----- Data records -----
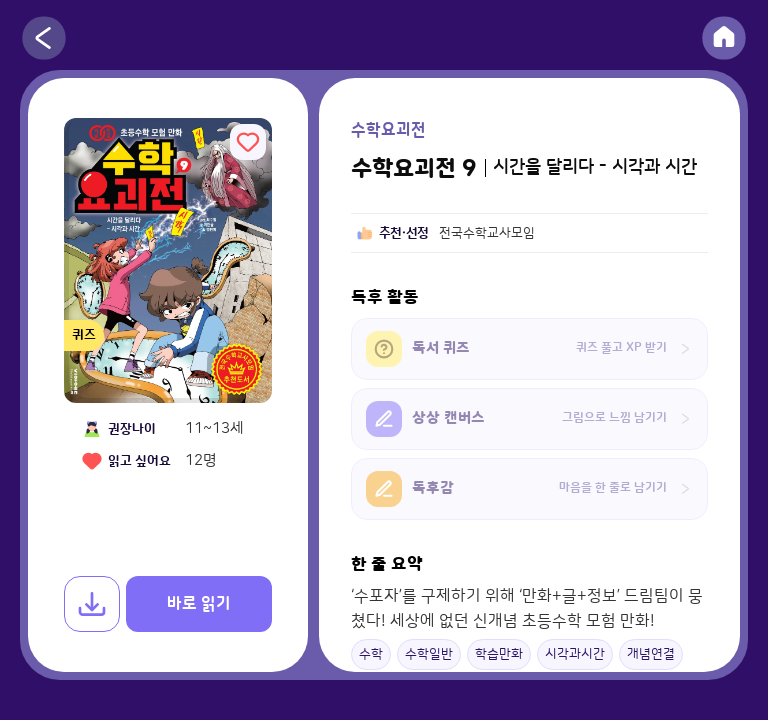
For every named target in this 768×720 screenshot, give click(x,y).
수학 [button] (371, 654)
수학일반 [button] (429, 654)
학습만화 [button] (499, 654)
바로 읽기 (199, 604)
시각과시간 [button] (575, 654)
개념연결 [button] (651, 654)
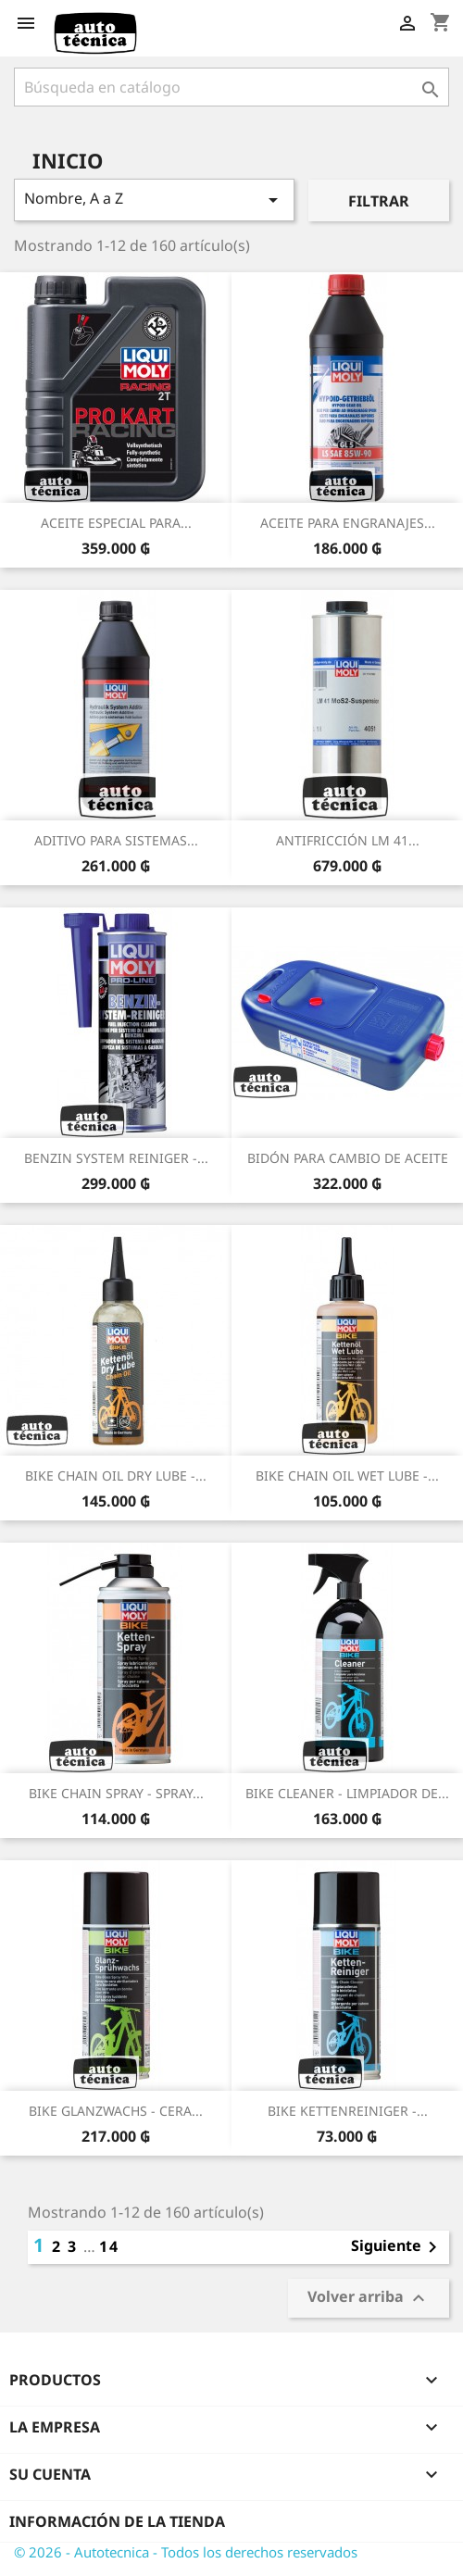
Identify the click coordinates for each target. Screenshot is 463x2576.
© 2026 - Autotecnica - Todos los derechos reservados (185, 2552)
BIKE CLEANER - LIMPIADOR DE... (347, 1793)
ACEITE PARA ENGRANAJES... (347, 522)
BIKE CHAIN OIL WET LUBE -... (347, 1475)
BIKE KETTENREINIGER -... (348, 2111)
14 (109, 2246)
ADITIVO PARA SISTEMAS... (116, 840)
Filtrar (378, 201)
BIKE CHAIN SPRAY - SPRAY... (116, 1793)
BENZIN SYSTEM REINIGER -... (116, 1158)
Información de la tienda (117, 2521)
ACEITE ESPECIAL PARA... (116, 522)
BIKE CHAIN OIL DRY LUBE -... (115, 1475)
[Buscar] (231, 87)
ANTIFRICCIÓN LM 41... (347, 840)
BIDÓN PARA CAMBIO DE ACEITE (347, 1158)
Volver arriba (368, 2298)
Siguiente (397, 2247)
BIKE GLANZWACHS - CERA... (116, 2111)
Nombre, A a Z (154, 199)
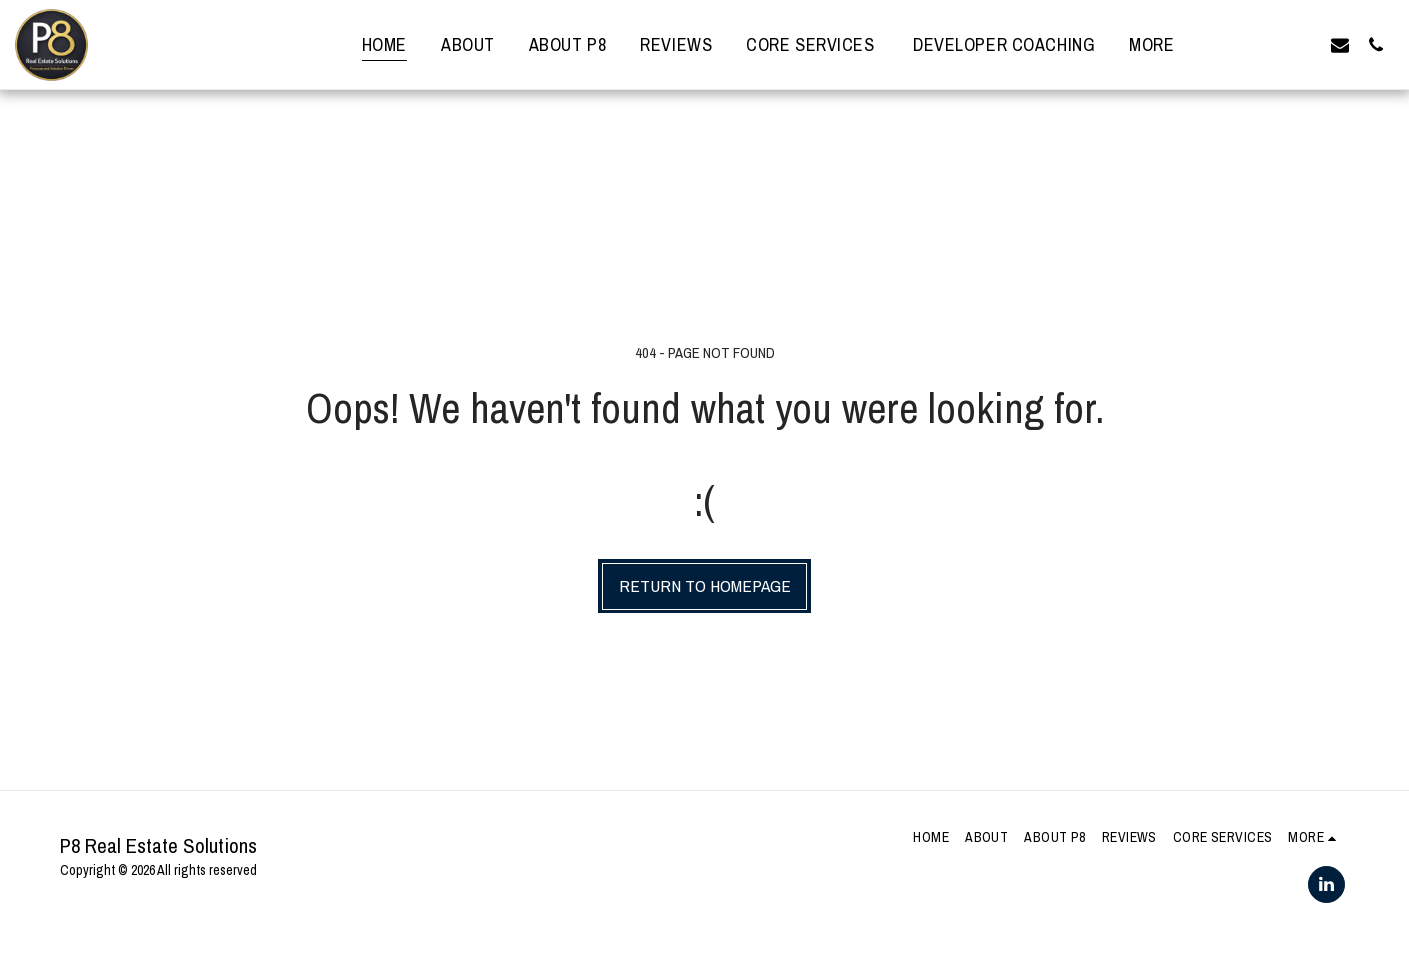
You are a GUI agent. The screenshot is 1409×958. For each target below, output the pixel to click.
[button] (1232, 44)
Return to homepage (705, 585)
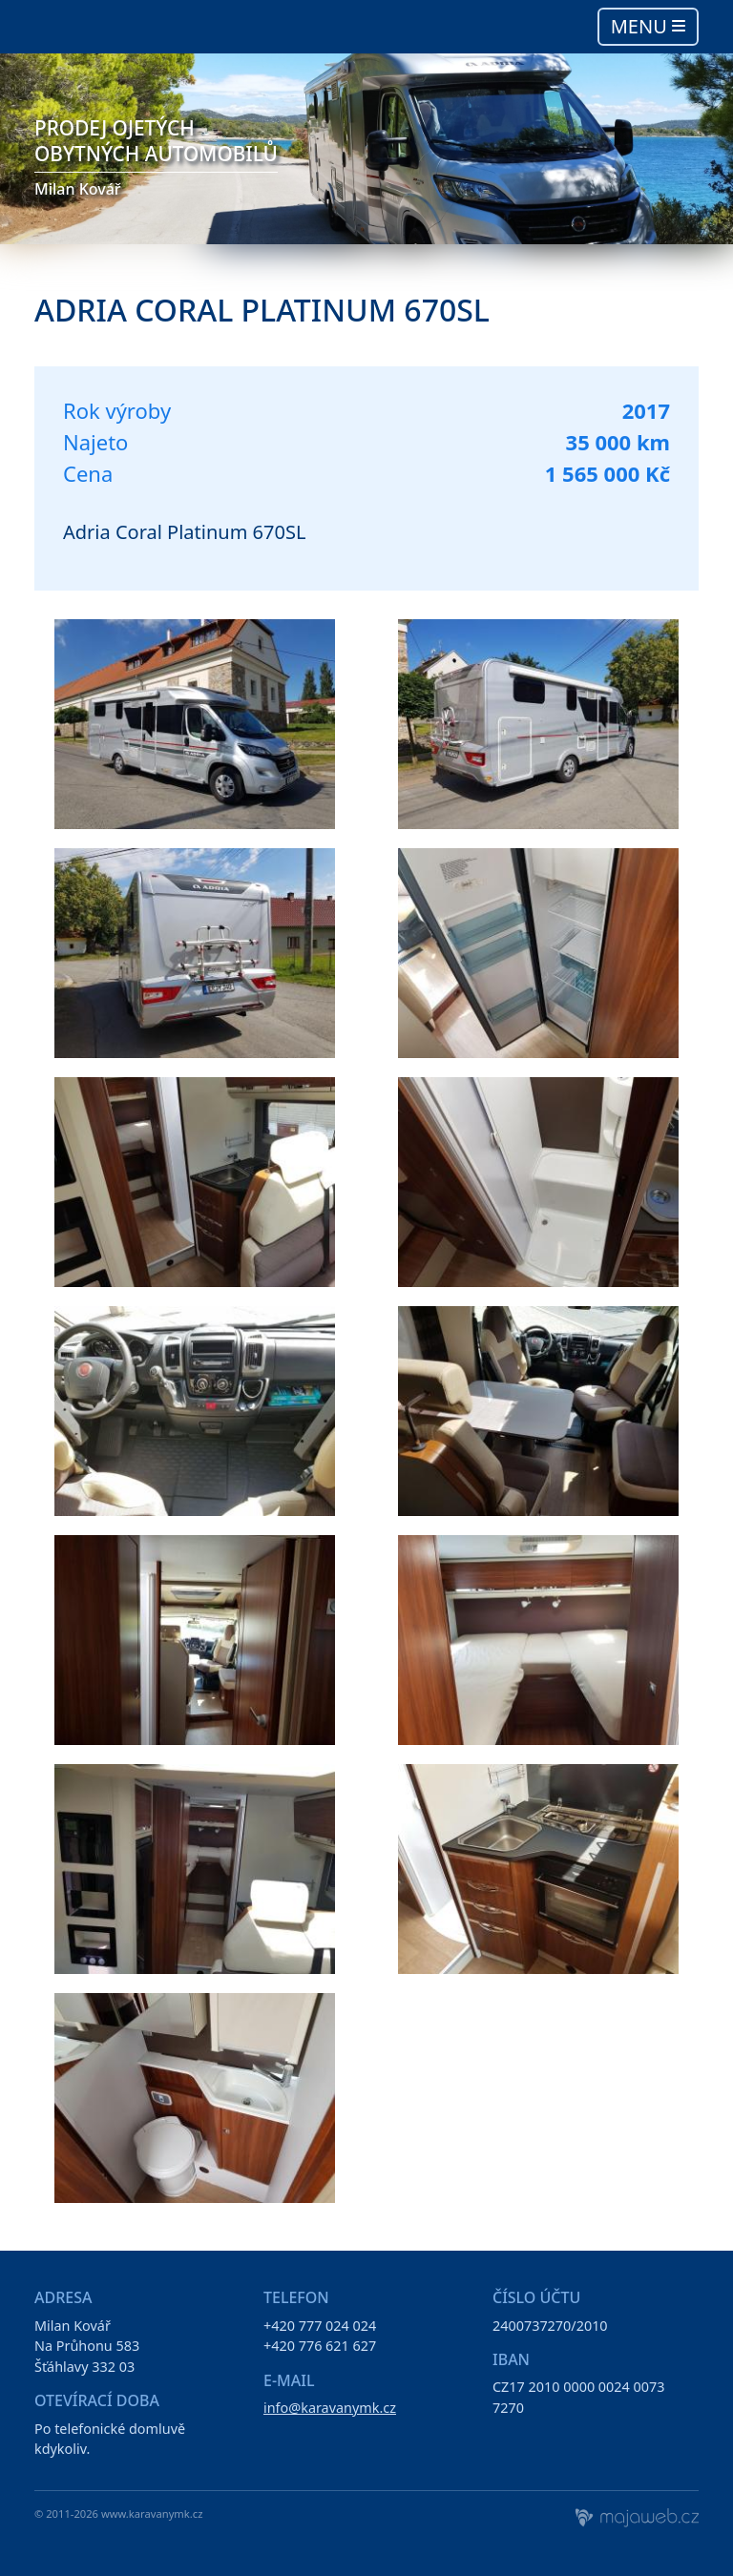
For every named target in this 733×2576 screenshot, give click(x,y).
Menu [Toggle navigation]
-----
Copy the items verbatim, starting at the line containing "Nombre, A a Z (154, 199)" and continuing through the last line of the items, both included, and leave out the pictures.

> [Finished task]:
Nombre, A a Z (154, 199)
You are a GUI agent. The screenshot is 1409×958. For each target below, output the pixel to click.
[button] (1232, 44)
Return to homepage (705, 585)
For every named target in this 733×2576 screenshot, give click(x,y).
Menu [Toggle navigation]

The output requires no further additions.